SO Google says it observes UK laws, Guardian, May 2.

Judging by the Guardian’s photograph of the street view car, it is breaking at least one law by parking on the pavement and if as appears the French registered car has no road tax and has been on the streets of Britain for more than six months, it is breaking another by evading the vehicle excise duty and Google should be charged by the police accordingly.
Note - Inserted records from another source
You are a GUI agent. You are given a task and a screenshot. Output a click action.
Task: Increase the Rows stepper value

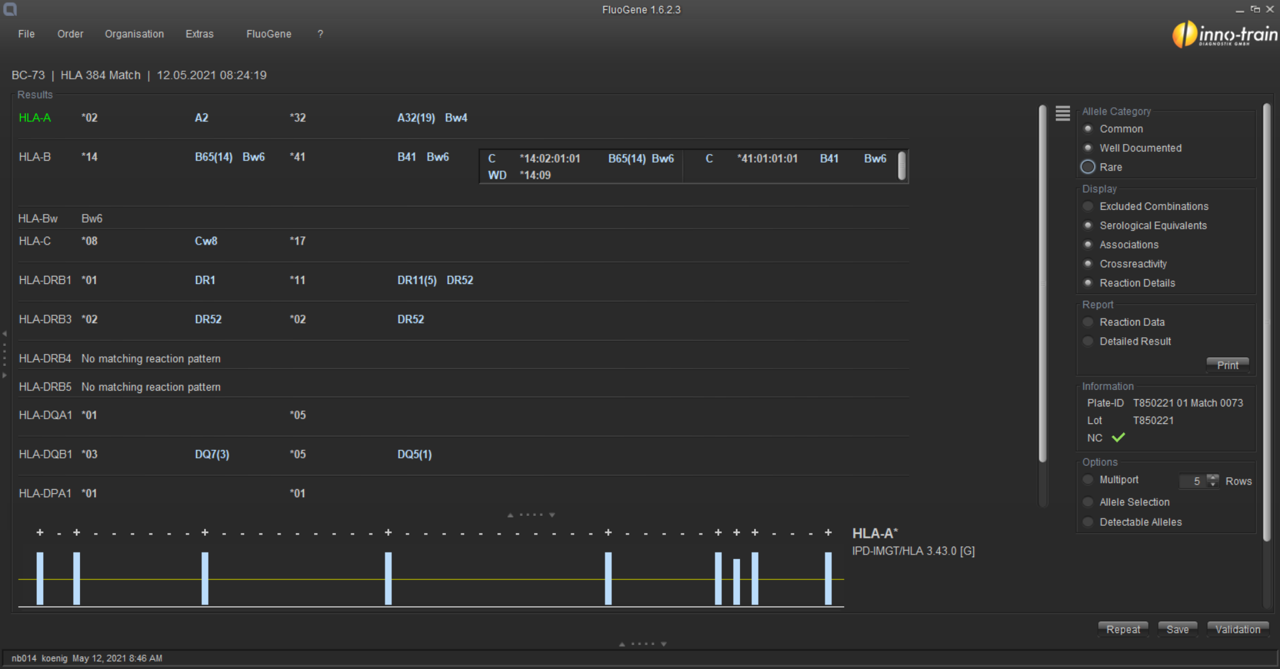[1213, 477]
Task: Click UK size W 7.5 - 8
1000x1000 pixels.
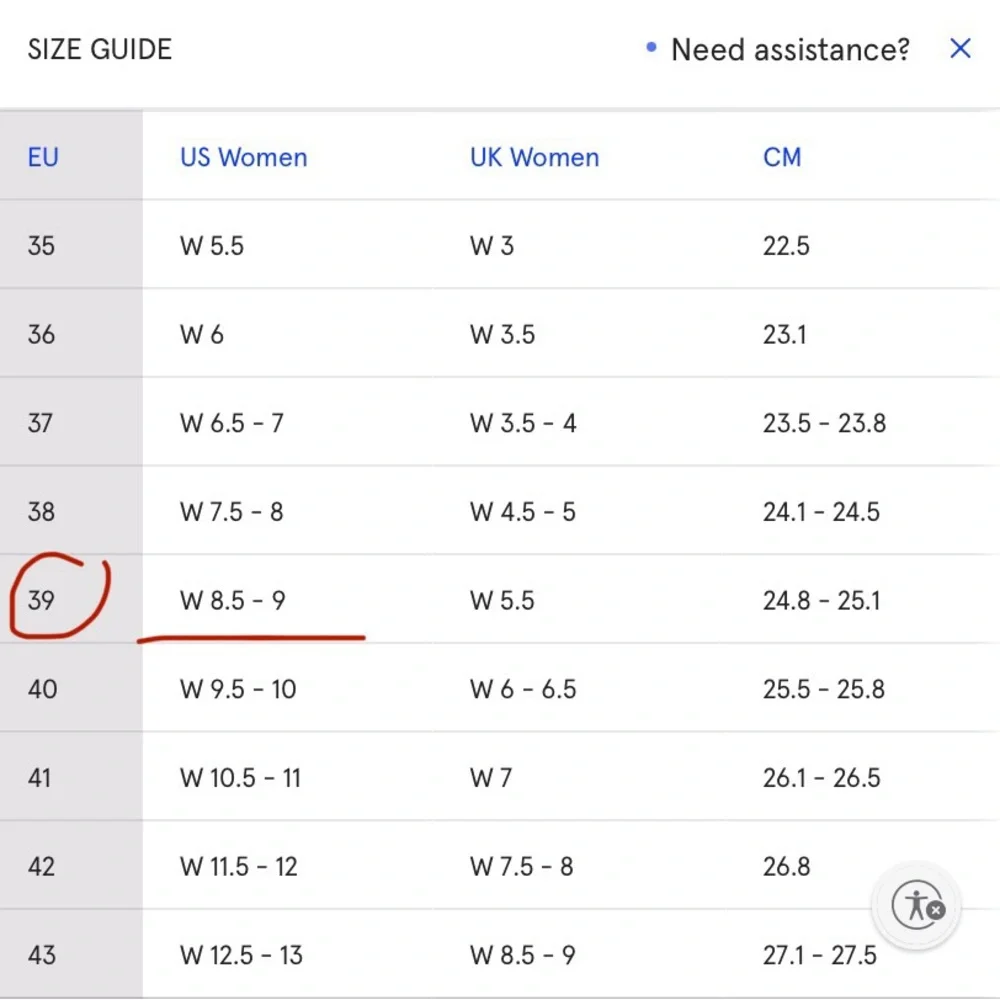Action: pos(521,866)
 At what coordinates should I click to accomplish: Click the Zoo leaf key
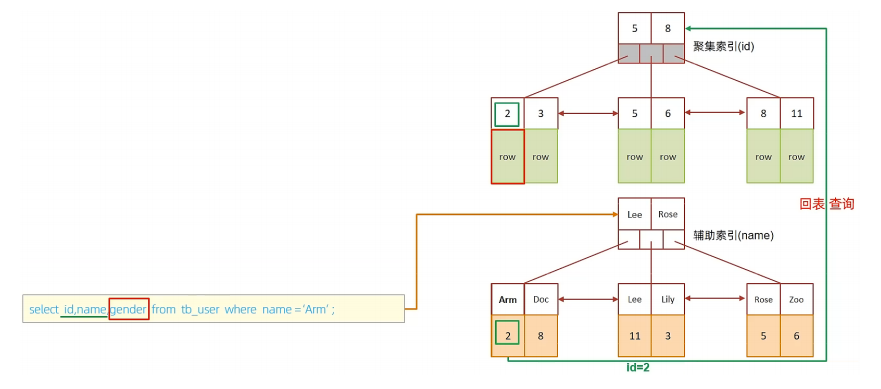[x=796, y=300]
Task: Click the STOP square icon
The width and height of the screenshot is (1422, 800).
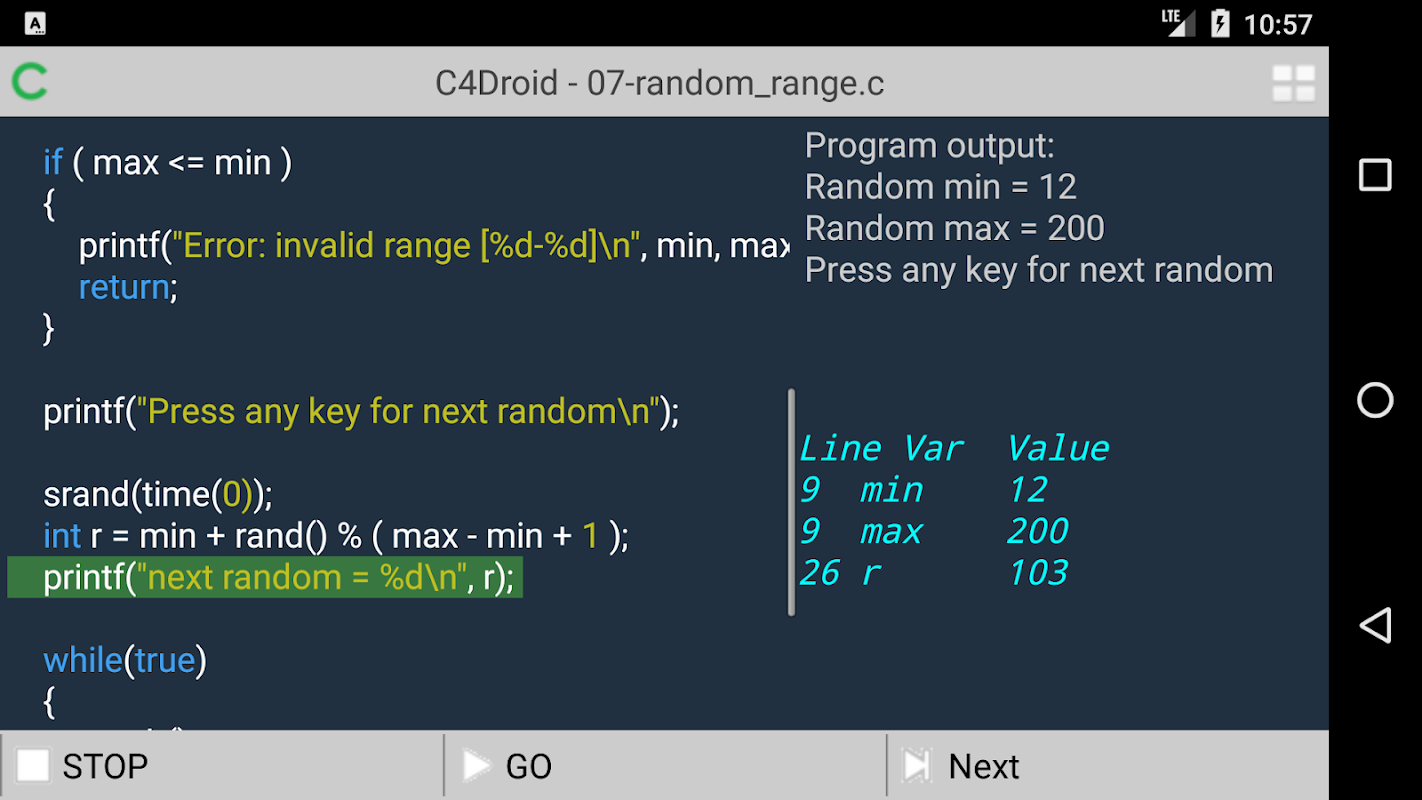Action: tap(33, 766)
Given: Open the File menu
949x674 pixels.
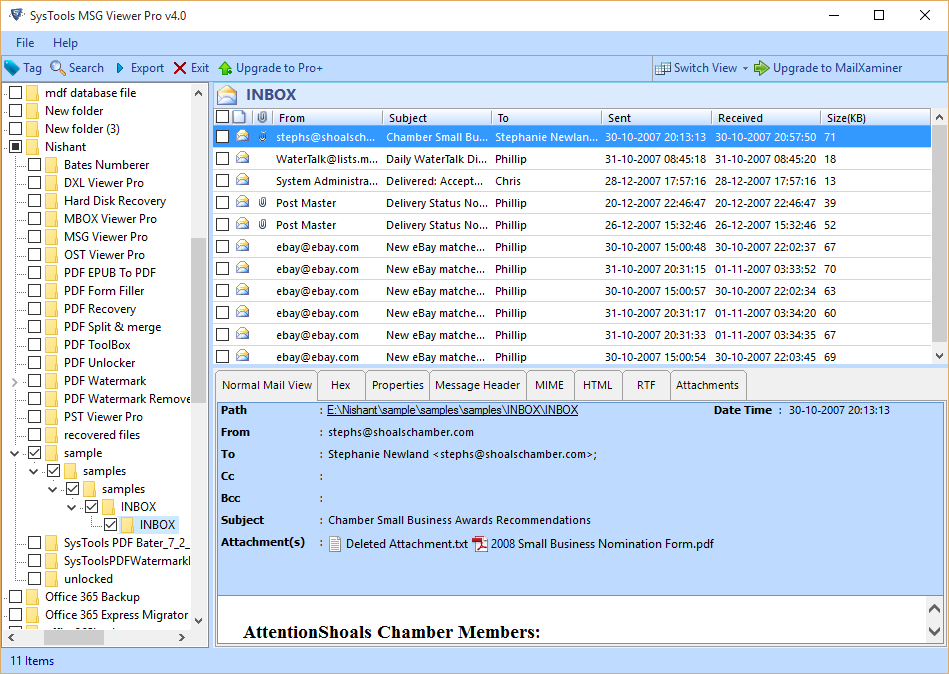Looking at the screenshot, I should [25, 43].
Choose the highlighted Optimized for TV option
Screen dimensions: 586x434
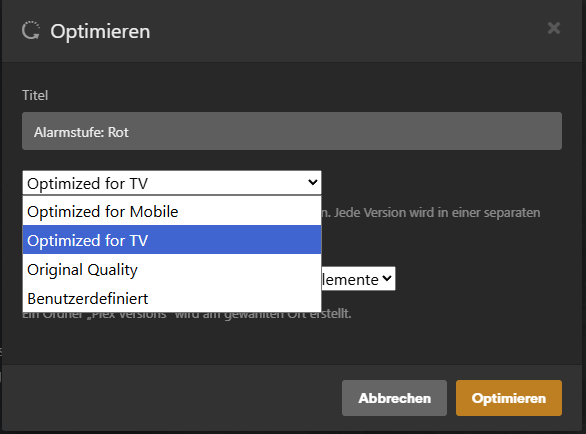[172, 240]
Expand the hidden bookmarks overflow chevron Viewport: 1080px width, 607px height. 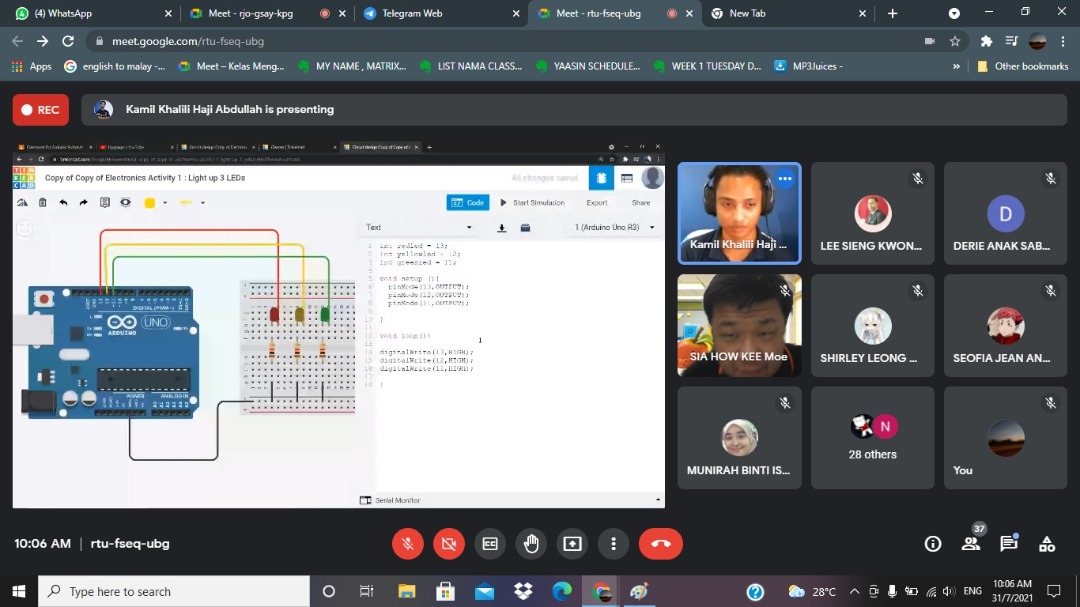pyautogui.click(x=957, y=66)
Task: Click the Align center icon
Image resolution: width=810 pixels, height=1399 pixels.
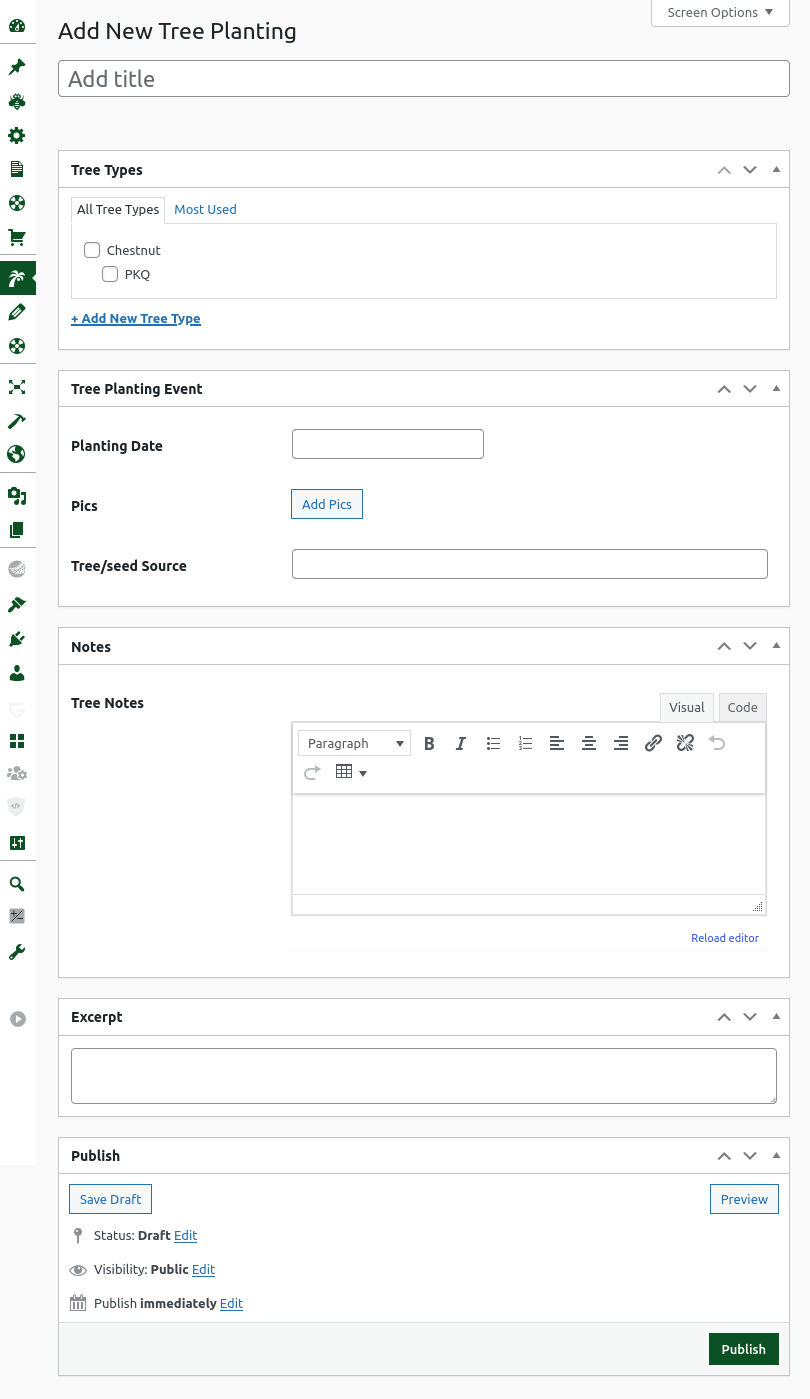Action: [x=589, y=743]
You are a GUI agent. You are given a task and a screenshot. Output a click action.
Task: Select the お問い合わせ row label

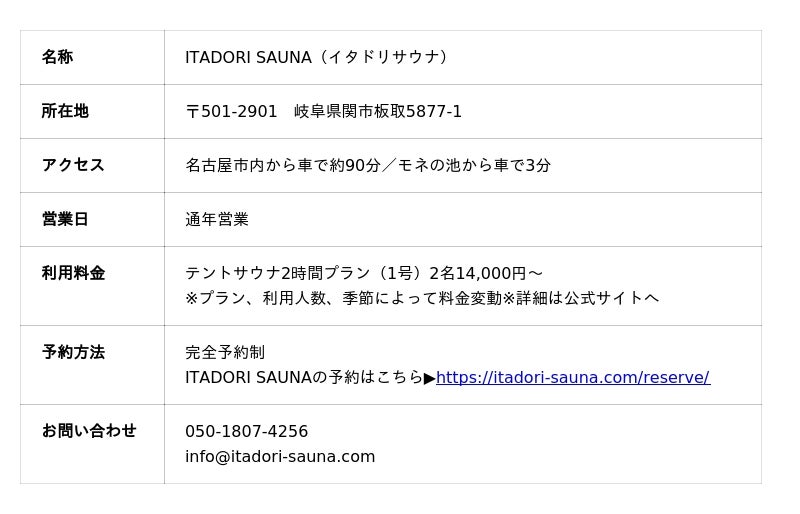89,431
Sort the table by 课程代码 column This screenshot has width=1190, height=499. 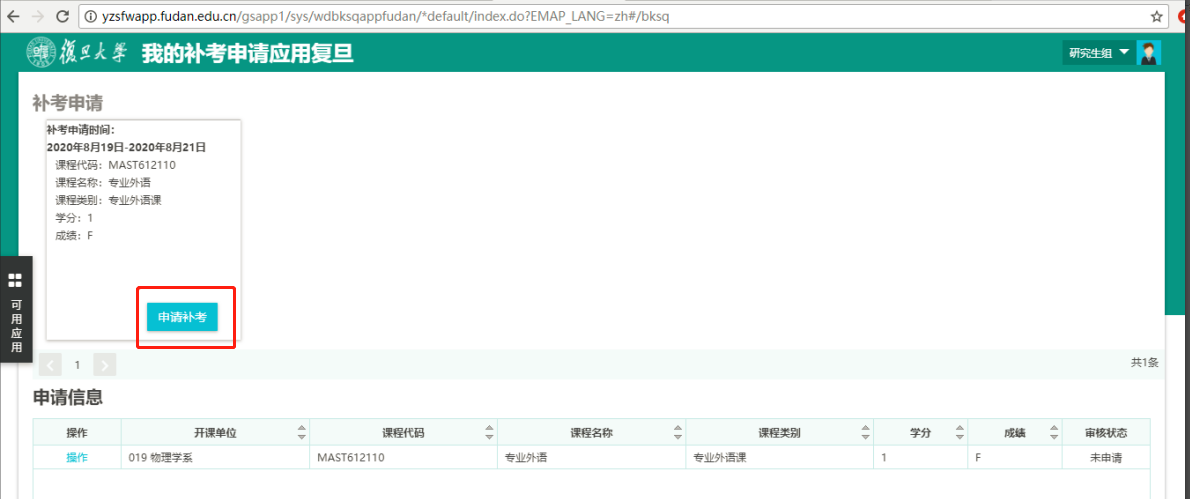[x=489, y=433]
What, of course, is intolerable, is the acquiescence and collusion of the authorities and Parliament in permitting this invasion of privacy. I see that many people, rightly in my opinion, are complaining about Google Street View, but I wonder how many of those same people also support that other great invasion in our lives, CCTV cameras? How many times do you hear people come up with the usual cliche, ‘I’ve got nothing to hide why should I object?’ What never ceases to surprise me about this attitude is that these people never think of asking the question ‘why should they be filmed if they’ve done nothing wrong?’ And before the proponents of CCTV jump unquestioning to its defence, consider that the House of Lords Constitution Committee in its recent report Surveillance: Citizens and the State, recommended that the Home Office commissioned an independent appraisal of the existing research evidence on the effectiveness of CCTV, noting that both Liberty and Justice have expressed concerns about CCTV remaining largely unregulated and that the Council of Europe has said that strong regulation is necessary if human rights are to be protected from overly intrusive CCTV surveillance.